The Nevada Department of Corrections held town halls in mid-April to keep inmates and staff up to date on what NDOC is doing to handle the COVID-19 outbreak, according to information on its Twitter page.
NDOC has been continuously reviewing medical directives as they pertain to communicable diseases since the outbreak began, and visitation to all NDOC facilities has been banned since March 7, according to information on the corrections department’s website.
That ban will remain in place until corrections and medical experts, working with local and state governmental agencies, determine that the health and safety of staff and offenders are no longer threatened by COVID-19, the department said in a statement.
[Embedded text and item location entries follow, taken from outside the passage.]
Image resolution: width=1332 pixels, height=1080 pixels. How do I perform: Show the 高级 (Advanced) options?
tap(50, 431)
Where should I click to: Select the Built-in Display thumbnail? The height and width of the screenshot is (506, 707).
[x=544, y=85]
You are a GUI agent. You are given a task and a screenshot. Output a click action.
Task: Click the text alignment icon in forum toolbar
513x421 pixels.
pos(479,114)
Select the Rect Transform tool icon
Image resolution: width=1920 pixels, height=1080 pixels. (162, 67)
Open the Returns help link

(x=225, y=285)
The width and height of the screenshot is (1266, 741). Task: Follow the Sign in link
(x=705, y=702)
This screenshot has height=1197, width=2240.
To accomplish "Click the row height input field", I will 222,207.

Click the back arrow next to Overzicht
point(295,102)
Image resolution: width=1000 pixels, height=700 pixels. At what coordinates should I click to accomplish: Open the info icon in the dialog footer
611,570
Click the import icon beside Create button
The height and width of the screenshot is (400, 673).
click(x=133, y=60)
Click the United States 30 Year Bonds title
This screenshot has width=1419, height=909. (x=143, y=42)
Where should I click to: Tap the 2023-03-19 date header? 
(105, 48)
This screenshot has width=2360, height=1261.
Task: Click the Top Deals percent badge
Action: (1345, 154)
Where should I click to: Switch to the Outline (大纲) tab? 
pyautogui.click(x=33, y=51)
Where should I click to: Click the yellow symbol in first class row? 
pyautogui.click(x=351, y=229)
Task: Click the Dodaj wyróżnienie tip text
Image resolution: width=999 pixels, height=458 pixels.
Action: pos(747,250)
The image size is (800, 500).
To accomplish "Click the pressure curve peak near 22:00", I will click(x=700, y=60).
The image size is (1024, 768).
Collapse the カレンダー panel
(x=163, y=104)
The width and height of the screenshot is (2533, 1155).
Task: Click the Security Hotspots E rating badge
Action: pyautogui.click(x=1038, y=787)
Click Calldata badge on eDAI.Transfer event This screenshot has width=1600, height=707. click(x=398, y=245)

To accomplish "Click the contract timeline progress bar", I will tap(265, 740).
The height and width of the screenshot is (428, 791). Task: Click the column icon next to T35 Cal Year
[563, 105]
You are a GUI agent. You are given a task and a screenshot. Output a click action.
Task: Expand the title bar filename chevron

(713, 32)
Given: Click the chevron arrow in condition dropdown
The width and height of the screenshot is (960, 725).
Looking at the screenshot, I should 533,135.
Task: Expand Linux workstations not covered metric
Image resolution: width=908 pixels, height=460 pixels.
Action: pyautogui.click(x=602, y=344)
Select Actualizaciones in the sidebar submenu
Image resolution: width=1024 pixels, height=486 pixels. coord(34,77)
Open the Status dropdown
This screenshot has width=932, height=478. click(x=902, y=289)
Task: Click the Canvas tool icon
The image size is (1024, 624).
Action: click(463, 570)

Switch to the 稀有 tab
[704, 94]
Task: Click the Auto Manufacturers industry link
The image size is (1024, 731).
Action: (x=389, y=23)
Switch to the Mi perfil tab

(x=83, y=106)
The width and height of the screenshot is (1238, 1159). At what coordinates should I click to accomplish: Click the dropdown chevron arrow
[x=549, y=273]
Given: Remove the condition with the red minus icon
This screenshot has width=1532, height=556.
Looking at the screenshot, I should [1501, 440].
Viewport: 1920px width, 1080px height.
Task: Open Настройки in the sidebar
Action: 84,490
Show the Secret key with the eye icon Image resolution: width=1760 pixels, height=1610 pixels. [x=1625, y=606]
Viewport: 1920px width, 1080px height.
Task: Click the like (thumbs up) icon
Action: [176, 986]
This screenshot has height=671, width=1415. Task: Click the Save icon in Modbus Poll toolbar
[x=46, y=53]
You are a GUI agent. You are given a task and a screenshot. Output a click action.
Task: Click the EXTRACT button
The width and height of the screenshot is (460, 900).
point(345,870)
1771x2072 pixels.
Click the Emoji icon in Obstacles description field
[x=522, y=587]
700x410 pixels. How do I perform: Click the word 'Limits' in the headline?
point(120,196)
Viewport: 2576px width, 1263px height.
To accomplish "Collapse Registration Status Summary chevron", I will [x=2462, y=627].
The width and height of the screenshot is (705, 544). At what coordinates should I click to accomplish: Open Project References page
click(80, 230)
According to information from the state of Nevada’s Department of Health and Human Services’ Office of Analytics, correctional facilities have seen nine COVID-19 cases within six state correctional facilities. All of the cases have been staff members, according to the state data.
The facilities include High Desert State Prison, Casa Grande Transitional Housing, Ely State Prison, Florence McClure Women’s Correctional Center, Southern Desert Correctional Center and the Southern Training Center in Indian Springs.
Many new practices by the NDOC have become routine since the outbreak began, and NDOC listed what it is doing to protect inmates and staff across the state:
Each morning, all employees are screened for symptoms of the virus, including having their temperature taken. Anyone found with one of three cardinal symptoms (fever of 100.4 or greater, shortness of breath and/or dry cough) are sent home where they must obtain medical clearance or test negative for COVID-19 before returning to work.
The dissemination of the latest Centers for Disease Control and Prevention guidance for staff and offenders, including the CDC’s Stop the Spread of Germs poster, in highly visible areas.
Surface Sanitation Teams, using a 10% bleach concentration, are thoroughly cleaning surfaces at all facilities.
Screening of incoming staff, and offenders during train-in/out, for symptoms of the virus that include fever, cough and difficulty breathing.
Hand soap is readily available at every facility, both in cells and in common areas. NDOC encourages all persons to frequently wash their hands using warm soap and water for at least 20 seconds.
Prison Industries is manufacturing hand sanitizer, medical gowns and protective masks to ensure NDOC staff have access to these critical supplies.
If offenders are suspected of having an illness, or if they self-report feeling ill, NDOC medical staff immediately assess the offenders and place them in that facility’s infirmary or medically observes them in their cell. Medical staff utilize the appropriate test kits, some of which are provided by the state, which are then tested by the state epidemiologist, to determine a diagnosis and treatment. NDOC also alerts Culinary so meals are delivered to the offenders while they’re in the infirmary or their cell.
NDOC is requiring all staff to wear a face mask when work places them within 6 feet of an offender. For safety and security reasons, offenders are not allowed to wear masks unless they are specifically ordered to by a medical provider, authorized by a warden and housed in controlled isolation.
Harold Wickham, NDOC deputy director of operations, and Isidro Baca, warden at Warm Springs Correctional Center, hosted one of the town halls at the Carson City facility to update offenders on the department’s response to COVID-19. Jon Ponder, founder and CEO of Hope for Prisoners, an organization which helps offenders re-enter the work force, attended the town hall and was pleased by what he heard.
“Thrilled to see the universal precautions utilized at great lengths to keep inmates safe,” Ponder posted on Twitter. “Got a chance to hear from the inmates, and they are grateful for the continuous communication.”
Since the March 7 suspension of visitation, eligible offenders can receive two free phone calls to stay connected with their families. Since April 7, eligible offenders have been receiving a discounted rate for sending secure instant messaging, not to include photos.